Dor de cotovelo no S. Valentim*

* No Jornal do Centro aqui

Como se sabe, a dor de cotovelo pode ser física: basta bater-se com o dito cujo na aresta de um móvel e nada a consegue aliviar, nem o vernáculo que sai boca fora; mas, as mais das vezes, a “dor de cotovelo” tem aspas, não acontece na articulação entre o braço e o antebraço, mas sim no cismar interior, no pensamento. É uma dor psi: “dor de cotovelo” significa inveja e também ciúme, embora esta última acepção seja mais comum no Brasil.

No nosso país irmão, “dor de cotovelo” é até um género musical, bem antiguinho por sinal, e com bons cultores.
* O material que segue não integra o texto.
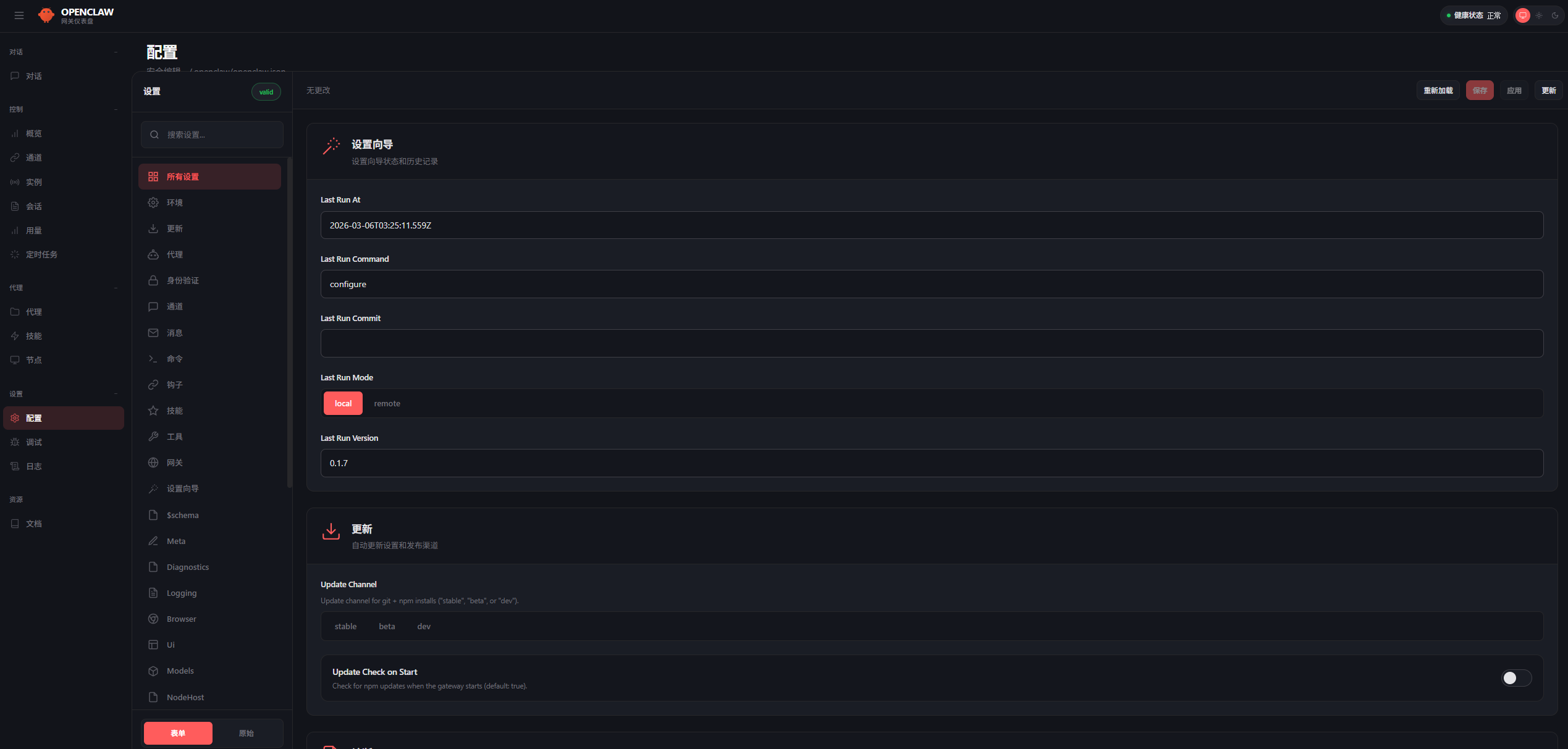Switch to light theme sun icon
The height and width of the screenshot is (749, 1568).
(x=1539, y=15)
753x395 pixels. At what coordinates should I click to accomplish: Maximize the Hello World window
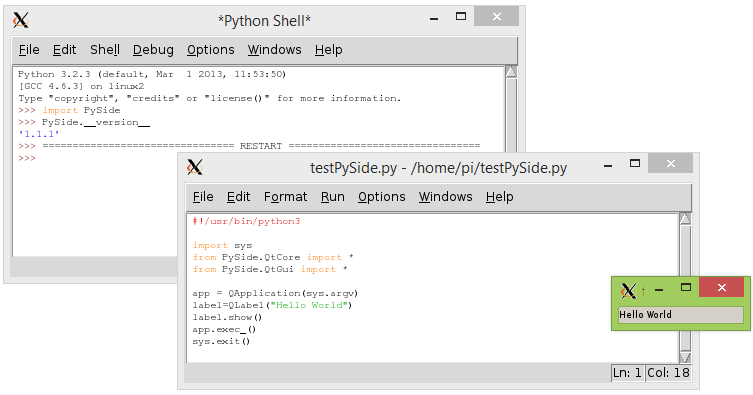coord(686,287)
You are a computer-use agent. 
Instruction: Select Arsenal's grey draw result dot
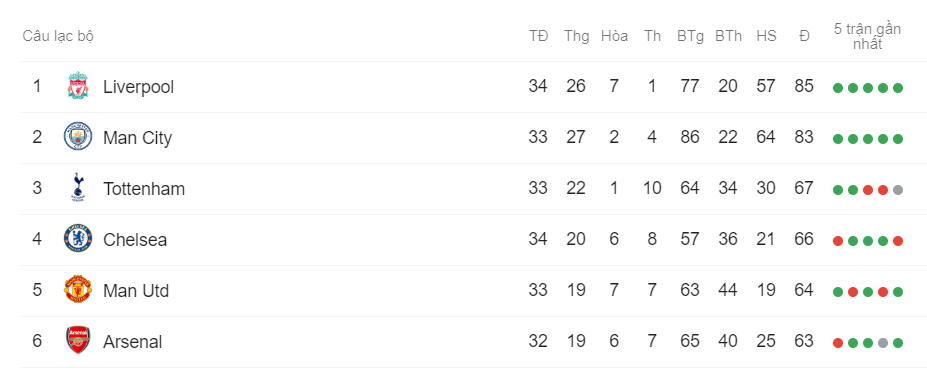pos(883,343)
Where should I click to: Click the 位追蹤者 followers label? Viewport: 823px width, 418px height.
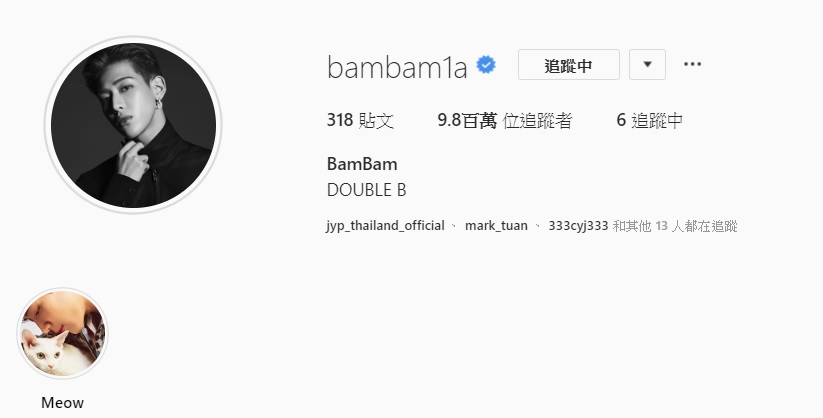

Em “Dor de Cotovelo” — canção que Caetano Veloso escreveu para a voz de Elza Soares — descreve-se o poder corrosivo daquele maldito sentimento:

“O ciúme dói nos cotovelos

Na raiz dos cabelos

Gela a sola dos pés


Faz os músculos ficarem moles

E o estômago vão e sem fome

Dói da flor da pele ao pó do osso

Rói do cóccix até o pescoço (…)”

Dor muito má esta da ciumeira, a dor do amor rejeitado, a “dor de cor...”, perdão, a “dor de cotovelo”. Mas, se o ciúme dói pelo corpo todo, da sola dos pés à raiz dos cabelos, por que raio os brasileiros o localizam tão especialmente no cotovelo? 

Nos anos 30 do século passado, o criador deste estilo musical, Lupicínio Rodrigues, na sua canção “Taberna”, descreve como tudo aconteceu:

“Na taberna eu passei o dia

Vendo o entra e sai da freguesia

Quase esqueci a ingratidão que te fiz

E dos tragos por mim ingeridos

Afoguei parte dos meus sentidos

Chegando a julgar-me feliz”

De tanto levar o copo à boca, durante todo o santo dia, o desgraçado ficou de cabeça pesada, a precisar de se apoiar no balcão para manter o equilíbrio, acabou por acrescentar fortes dores nos cotovelos às suas dores do coração. 

Fotografia Olho de Gato

Na próxima terça-feira, dia de S. Valentim, haja muito amor e nenhuma “dor de cotovelo”.